Thursday, 5th March 2015
Chase the cherry blossom with InsideJapan Tours
For thousands of years, sakura (cherry blossom) has been the unofficial national flower of Japan. Each year, when the trees turn various shades of pink, the Japanese grab their picnic baskets and rush to the parks to take photos, drink saké and relax under the branches, in a custom known as hanami (seeing flowers). The cherry blossom also strikes a deep chord in the Japanese psyche; in the days of the samurai, sakura represented the short life of a warrior, often cut off in his prime. Today, the Japanese still see sakura as a reminder of the power of nature, the changing of seasons, and the fact that life could be all too short.
No longer alone in their admiration of the cherry blossom, the Japanese are now joined by thousands of visitors every year, keen to see the delicate and fragrant flowers in a medley of pinks, creams and whites. But how do you make the most of the cherry blossom? InsideJapan Tours has some tips?
Check out the new cherry blossom infographic
On 4 February, the Japan Weather Association released its first cherry blossom forecast, predicting the blossom this year will arrive towards the end of March, and could still be around in May. Following this, InsideJapan Tours has created an interactive 'Japan Blossom' infographic - the first of its kind - to predict when and where in Japan the blossom will be at its best. Scroll through the months and watch the map of Japan light up, detailing the cherry blossom cycle - from buds to full bloom. Although Mother Nature is never fully reliable, the infographic uses the average blossom dates from the last 10 years - a pretty good indicator for those planning their trips in 2015 and beyond.

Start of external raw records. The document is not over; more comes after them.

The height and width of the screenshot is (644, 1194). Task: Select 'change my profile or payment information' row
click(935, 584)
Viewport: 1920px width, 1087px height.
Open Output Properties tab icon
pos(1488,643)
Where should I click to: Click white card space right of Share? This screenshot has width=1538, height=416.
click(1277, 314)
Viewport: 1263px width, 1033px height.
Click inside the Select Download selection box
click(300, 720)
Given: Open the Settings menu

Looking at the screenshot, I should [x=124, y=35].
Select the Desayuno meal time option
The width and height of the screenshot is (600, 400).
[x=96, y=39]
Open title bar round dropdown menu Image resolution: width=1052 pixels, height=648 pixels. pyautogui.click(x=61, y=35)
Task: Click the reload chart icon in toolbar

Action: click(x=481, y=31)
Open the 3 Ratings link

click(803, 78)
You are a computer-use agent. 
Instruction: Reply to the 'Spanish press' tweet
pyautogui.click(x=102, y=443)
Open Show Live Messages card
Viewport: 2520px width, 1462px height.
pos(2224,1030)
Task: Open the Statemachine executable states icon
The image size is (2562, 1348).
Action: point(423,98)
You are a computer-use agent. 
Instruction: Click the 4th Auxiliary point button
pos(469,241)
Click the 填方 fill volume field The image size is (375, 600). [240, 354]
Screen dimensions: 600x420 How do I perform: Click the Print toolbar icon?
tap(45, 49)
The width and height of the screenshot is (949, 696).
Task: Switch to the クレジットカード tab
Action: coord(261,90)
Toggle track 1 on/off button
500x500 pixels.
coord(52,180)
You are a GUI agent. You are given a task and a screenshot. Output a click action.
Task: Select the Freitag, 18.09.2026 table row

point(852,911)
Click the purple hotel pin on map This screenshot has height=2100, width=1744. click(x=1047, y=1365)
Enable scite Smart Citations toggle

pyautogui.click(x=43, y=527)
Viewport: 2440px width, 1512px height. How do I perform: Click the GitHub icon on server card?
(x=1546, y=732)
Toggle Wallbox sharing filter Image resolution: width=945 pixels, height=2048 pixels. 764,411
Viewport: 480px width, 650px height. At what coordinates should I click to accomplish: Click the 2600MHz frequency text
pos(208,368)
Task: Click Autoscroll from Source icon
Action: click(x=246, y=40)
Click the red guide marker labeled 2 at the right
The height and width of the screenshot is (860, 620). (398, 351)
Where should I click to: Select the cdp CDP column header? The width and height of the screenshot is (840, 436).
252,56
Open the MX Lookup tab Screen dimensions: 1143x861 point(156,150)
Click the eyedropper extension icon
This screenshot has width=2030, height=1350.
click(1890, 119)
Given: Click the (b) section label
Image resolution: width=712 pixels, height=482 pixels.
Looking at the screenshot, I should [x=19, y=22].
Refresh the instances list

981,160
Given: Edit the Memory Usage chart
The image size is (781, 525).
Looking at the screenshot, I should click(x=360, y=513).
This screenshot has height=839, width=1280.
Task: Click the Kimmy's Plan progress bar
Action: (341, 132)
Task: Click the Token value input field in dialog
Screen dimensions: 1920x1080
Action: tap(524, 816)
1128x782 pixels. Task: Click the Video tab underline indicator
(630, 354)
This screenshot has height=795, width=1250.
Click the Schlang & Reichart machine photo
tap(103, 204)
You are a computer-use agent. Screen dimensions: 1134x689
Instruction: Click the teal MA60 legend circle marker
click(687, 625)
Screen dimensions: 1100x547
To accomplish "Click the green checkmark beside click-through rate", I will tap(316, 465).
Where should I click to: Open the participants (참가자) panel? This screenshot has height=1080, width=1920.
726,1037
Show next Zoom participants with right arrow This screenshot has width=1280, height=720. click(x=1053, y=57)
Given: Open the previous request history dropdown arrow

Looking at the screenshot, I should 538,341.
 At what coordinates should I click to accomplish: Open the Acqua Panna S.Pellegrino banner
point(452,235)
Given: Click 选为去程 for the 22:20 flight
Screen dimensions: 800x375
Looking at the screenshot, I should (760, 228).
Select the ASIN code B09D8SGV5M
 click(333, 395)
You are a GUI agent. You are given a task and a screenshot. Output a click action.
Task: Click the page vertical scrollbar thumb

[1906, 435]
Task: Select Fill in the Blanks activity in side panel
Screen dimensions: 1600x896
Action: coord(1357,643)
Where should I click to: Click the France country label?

The 'Japan Blossom' infographic is now available on the InsideJapan Tours website
Avoid the crowds - hea d no rth
Tokyo and Kyoto are well-known as wonderful destinations to view the cherry blossom, and with good reason. Situated in the southern half of Japan, they are the first to welcome the flowers and Kyoto is renowned for its weeping-willow blossom trees, a truly spectacular sight. But, if you are willing to leave the road well-travelled, there are many other wonderful sakura alternatives in Japan. Hokkaido (Japan's northernmost island) and Tohoku (the northern part of Honshu main island) welcome the cherry blossom approximately a month after the regions surrounding Tokyo and Kyoto, and also boast some impressive hanami spots. The northerly cities in Tohoku are likely to see the cherry blossom in full bloom from mid-to-late April. Similarly, in Sapporo (Hokkaido's capital city) expect the blossom to emerge at the beginning of May, with the optimum viewing time around 7 to 14 May.
A budding new romance - plum blossom
Travelling to - and around - Japan in the midst of the cherry blossom season is rewarding, but busy. So why not chase a different type of blossom instead? Ume (plum blossom) has played an important role in Japanese culture for many centuries. Associated with the start of spring - because the flowers are some of the first to open during the year - the event is celebrated with Ume Matsuri (plum festivals) in public parks, shrines and temples across the country. Although the temperature is cooler in Japan at this time of year, with the flowers first emerging in early March, flights are often cheaper, and the major tourist sites, such as Kyoto, are empty compared with the cherry blossom season.
Autumn offers an excellent alternative
Although Japanese cherry blossom is a beautiful sight to behold, it is not the only spectacle to enjoy. Why not travel in the autumn for a different natural attraction: leaf peeping? Towards the end of September, koyo (colourful leaves) begins to creep down the length of Japan - from north to south - and the leaves on various trees, such as the maple and gingko, plus vines, shrubs and even grasses, turn a fiery array of reds, oranges and yellows. The autumn leaves usually last for two weeks in any given spot, moving south gradually, before finishing in Tokyo and Kyoto in early December.